-- EXCERPT follows --

Burnt Hills: Stevens School has been informed that a second fifth grade student has a confirmed case of pertussis, also called whooping cough.
According to the CDC (Centers for Disease Control and Prevention) pertussis is a respiratory illness and is a very contagious disease. Transmission of the disease is by person to person, usually by sneezing or coughing while in close contact with others.
Informational letters to parents from Stevens principal Ralph Rothacker were sent home with students on January 24 and on January 26. Although most people receive several inoculations against pertussis at a young age, many reasons remain as to why cases of pertussis continue to grow across the US. The childhood vaccine for pertussis is called DTaP, and the pertussis booster vaccine for adolescents and adults is called Tdap.
Mr. Rothacker's letters include answers to Frequently Asked Questions about the disease. "There is information here that will be new to some parents, for instance about booster shots for older children and adults," he says. "I urge all parents to read this and to call their physician if they have further questions. Nurse Tracey Hay and I remain in direct contact with the Saratoga County Department of Health and will continue to follow their advice."

-- EXCERPT concluded --
-- DATA follows --

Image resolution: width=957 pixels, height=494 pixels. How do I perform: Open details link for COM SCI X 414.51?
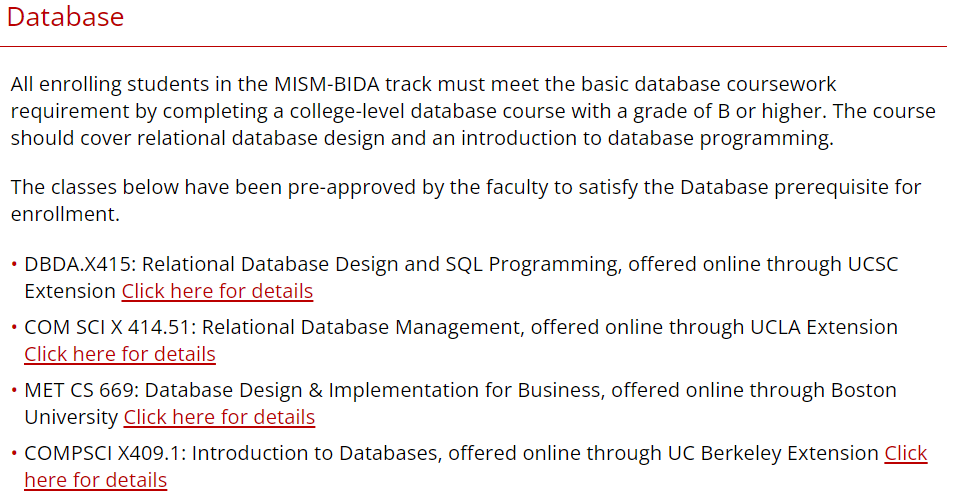120,354
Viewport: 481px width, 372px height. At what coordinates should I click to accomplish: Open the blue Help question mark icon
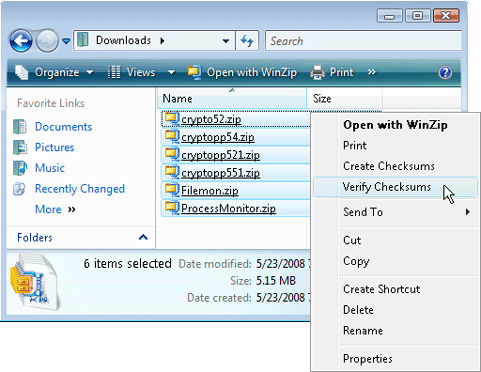coord(445,72)
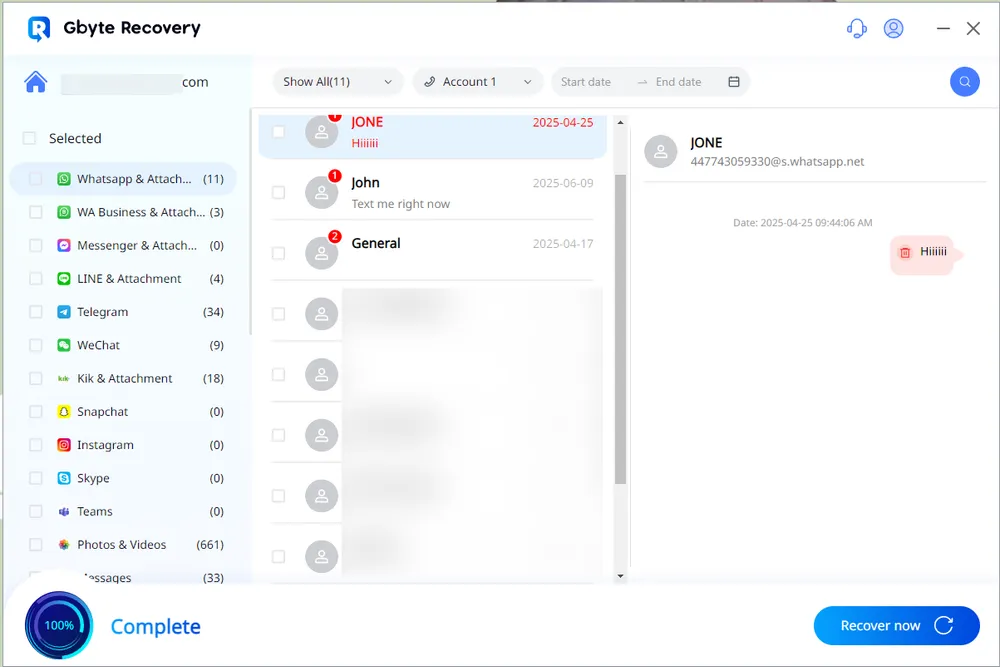Click the home icon in the sidebar
The height and width of the screenshot is (667, 1000).
pyautogui.click(x=36, y=82)
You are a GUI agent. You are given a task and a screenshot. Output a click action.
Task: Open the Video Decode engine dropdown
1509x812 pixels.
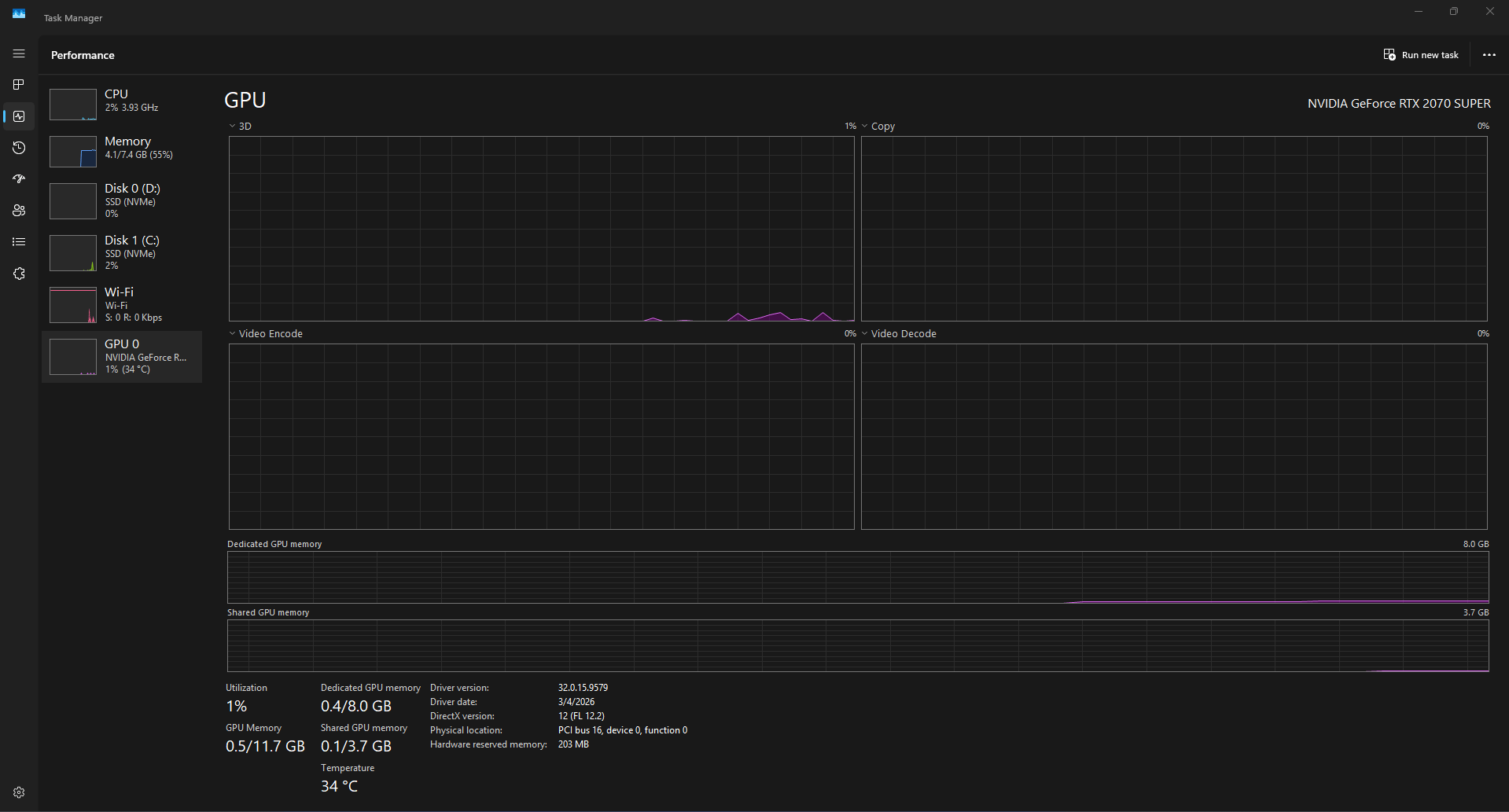[x=899, y=333]
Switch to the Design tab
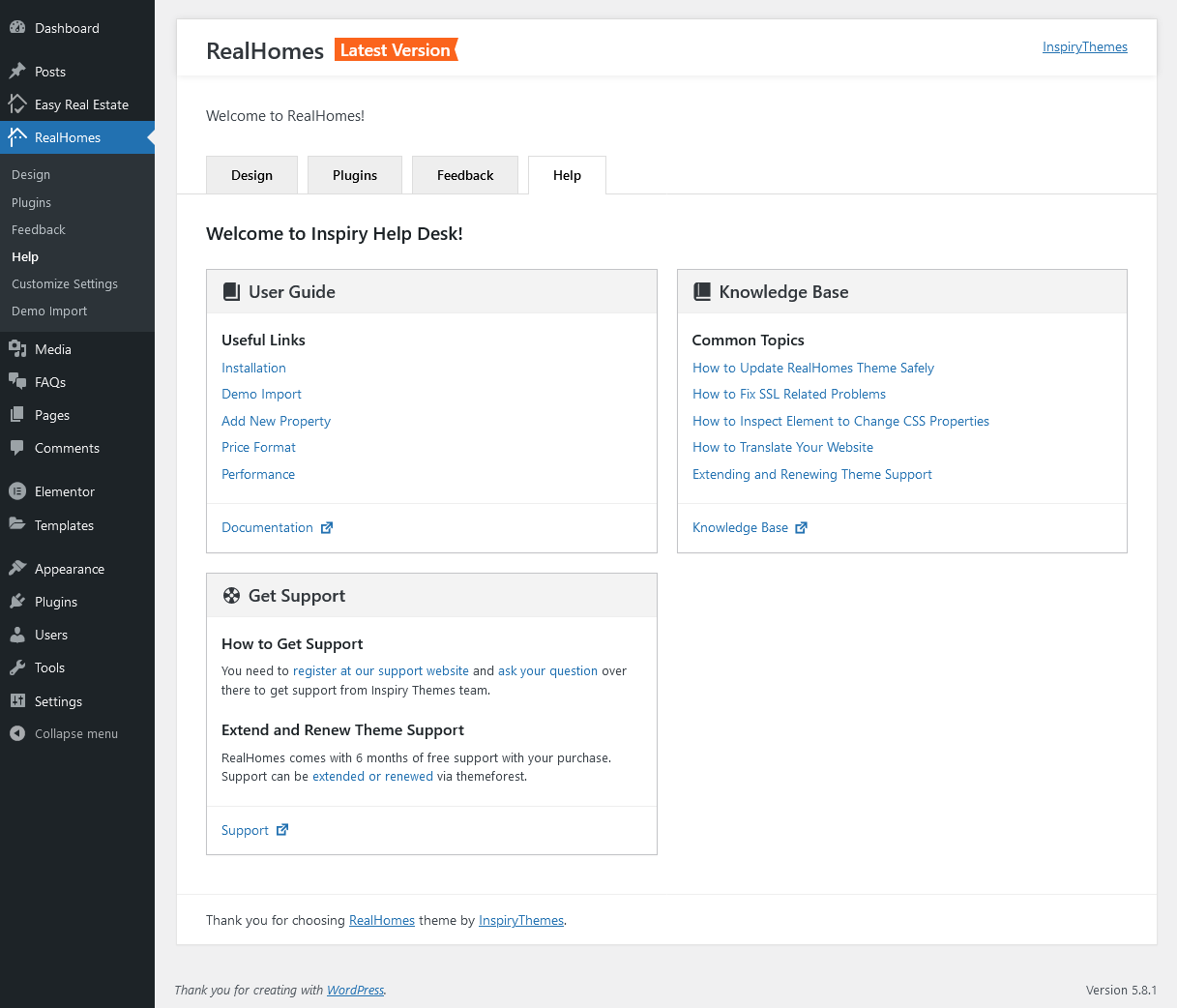1177x1008 pixels. 251,175

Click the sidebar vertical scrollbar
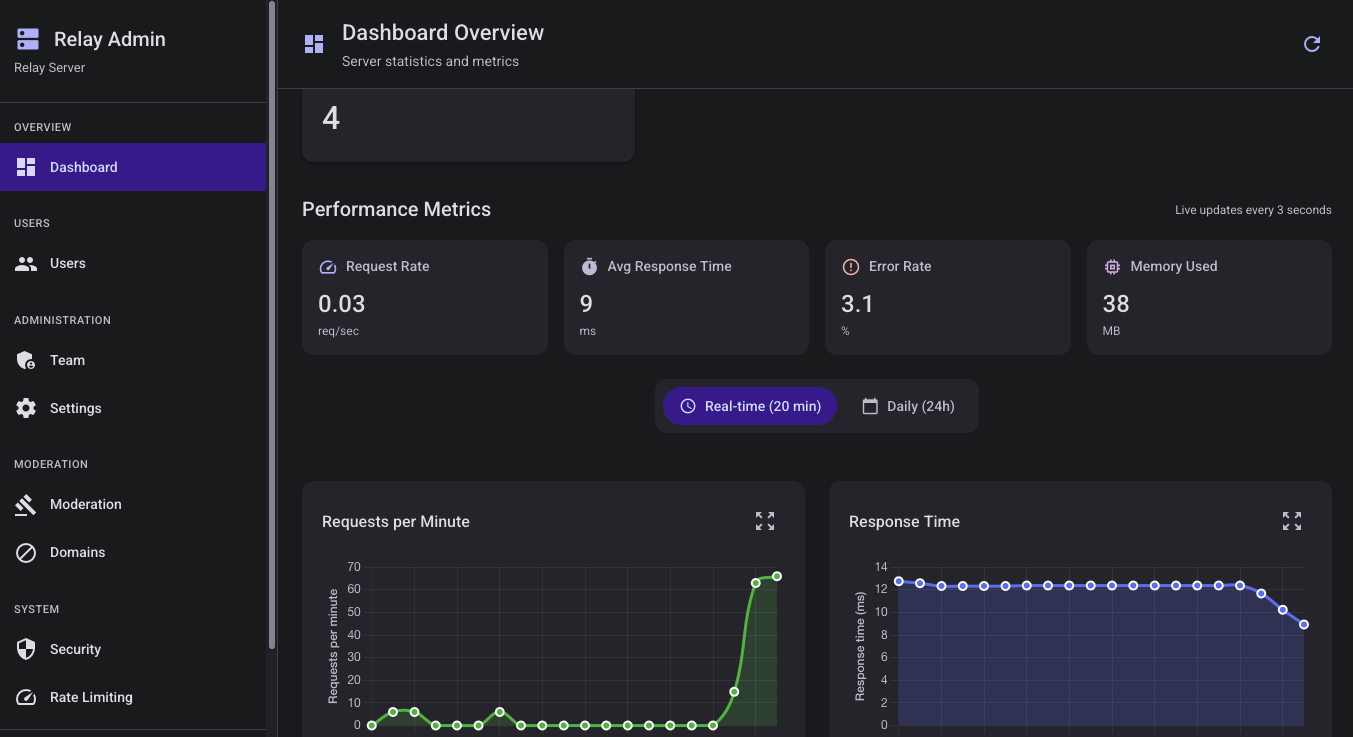[x=272, y=325]
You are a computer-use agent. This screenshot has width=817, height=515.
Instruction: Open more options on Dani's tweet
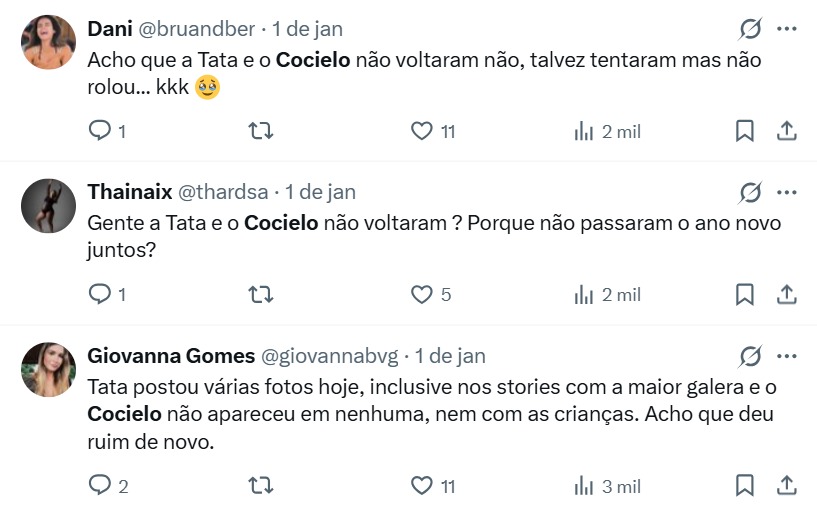click(787, 28)
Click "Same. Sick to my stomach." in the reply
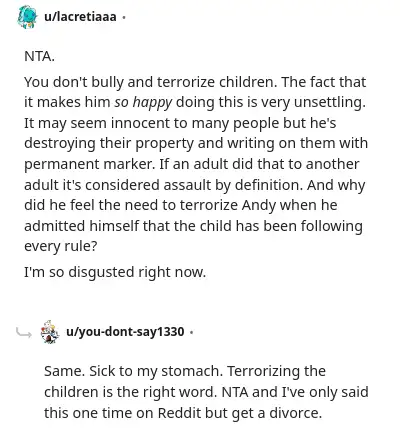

-- DATA concluded --

SET OF TASKS:
a. Copy the passage of the pertussis article from "According to the" up to and including "contact with others.".
b. Write the next part of the article about the pertussis cases at Stevens School, picking up after its final sentence.

EXPECTED RESULTS:
a.
According to the CDC (Centers for Disease Control and Prevention) pertussis is a respiratory illness and is a very contagious disease. Transmission of the disease is by person to person, usually by sneezing or coughing while in close contact with others.

b.
Mr. Rothacker is also asking parents to promote the same good hygiene rules as the school, as follows:
● Teach children to cough into a tissue or into their sleeve (crook of their elbow), rather than into their hands. Then to place the used tissue promptly in the waste basket and to wash their hands.
● Remind children and adults about proper hand washing technique, including the use of hot water and soap.
● Keep bathrooms well supplied with soap and paper towels. Hand sanitizers can also be helpful in situations where soap and water are not available.